In these days of relative plenty, hunger is not the main trigger to eat. Most of us don't really know what hunger feels like anymore. 

Vision - what we see - is one part of the complex pattern of factors influencing the amount of food we eat. So if we are looking through the kitchen cupboards and spot a bag of crisps, we are likely to eat them, even if we have just eaten a full meal. If there are no crisps to be seen, we manage to do without.

Many of us eat because we see something nice. We get hungry watching the food programmes on the telly, or reading a magazine, or wandering through the aisles in the supermarket. All these things make us think about food and eating.

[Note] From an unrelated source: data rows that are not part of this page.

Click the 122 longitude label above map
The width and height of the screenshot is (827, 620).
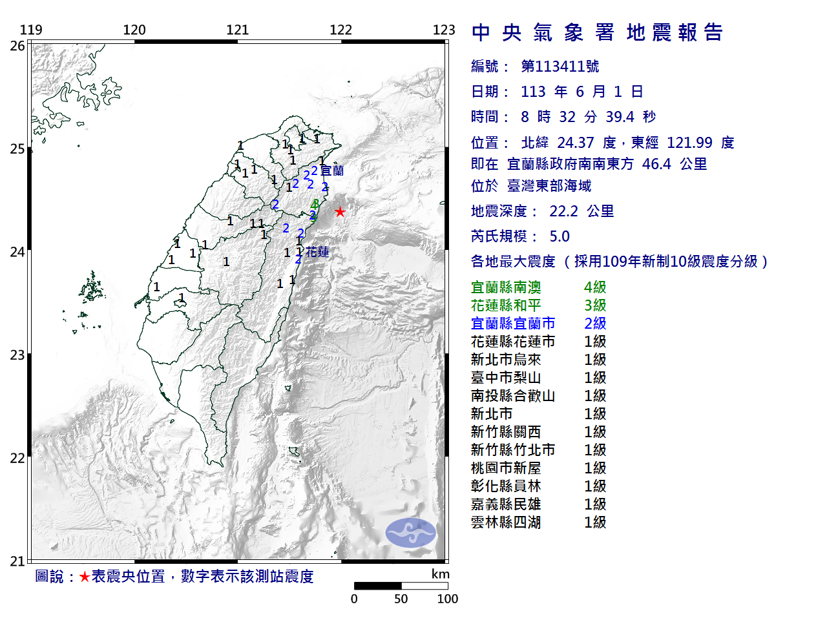point(340,30)
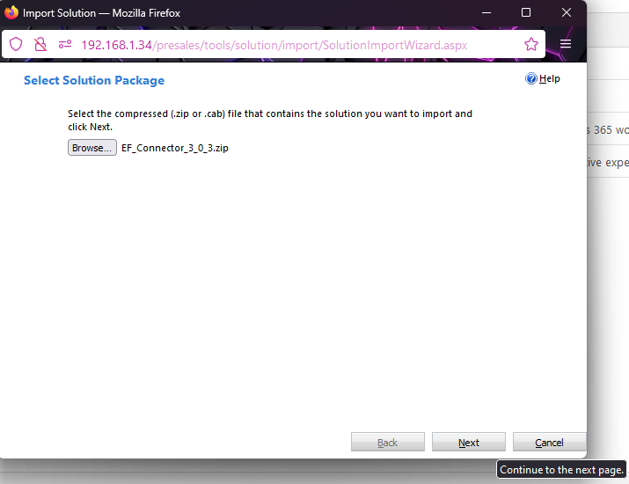The width and height of the screenshot is (629, 484).
Task: Open the Help link text
Action: pos(550,79)
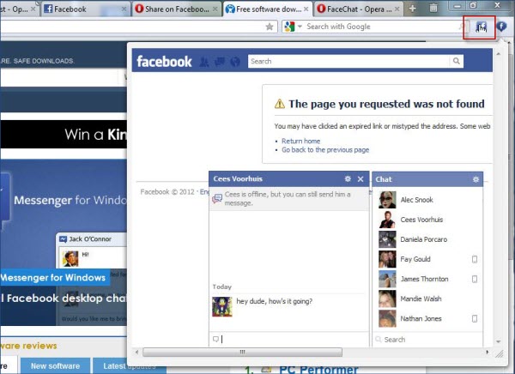The height and width of the screenshot is (374, 515).
Task: Open the Chat panel options gear
Action: click(x=476, y=179)
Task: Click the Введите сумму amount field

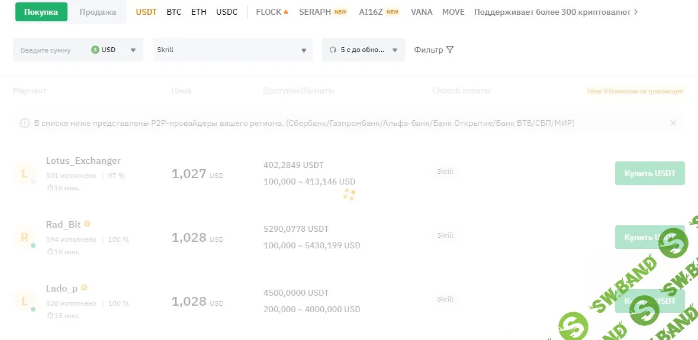Action: tap(50, 50)
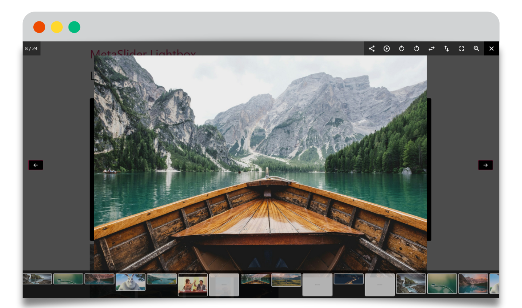Open the white rabbit cartoon thumbnail
The height and width of the screenshot is (308, 522).
pos(131,282)
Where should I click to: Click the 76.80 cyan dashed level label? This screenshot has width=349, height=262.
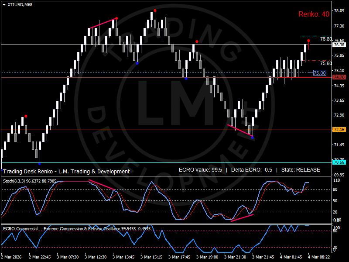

So our eyes are more likely to tempt us to eat than the signals coming from our body.

Yvonne Linné, Britta Barkeling, Stephan Rössner and Pål Rooth of Huddinge University Hospital in Stockholm show that eating with a blindfold decreased the intake of food, without making people feel less full. Eating blindfolded, therefore, may force us to rely more on internal signals.

Learning to recognise these internal, physiological cues of hunger and satisfaction will go a long way to controlling the amount that we eat. Just knowing that cravings and desires to eat come from external cues is really helpful. If you don't want to be always snacking, then don't have the snacks in the house. In the house is in the hand, in the hand is in the mouth.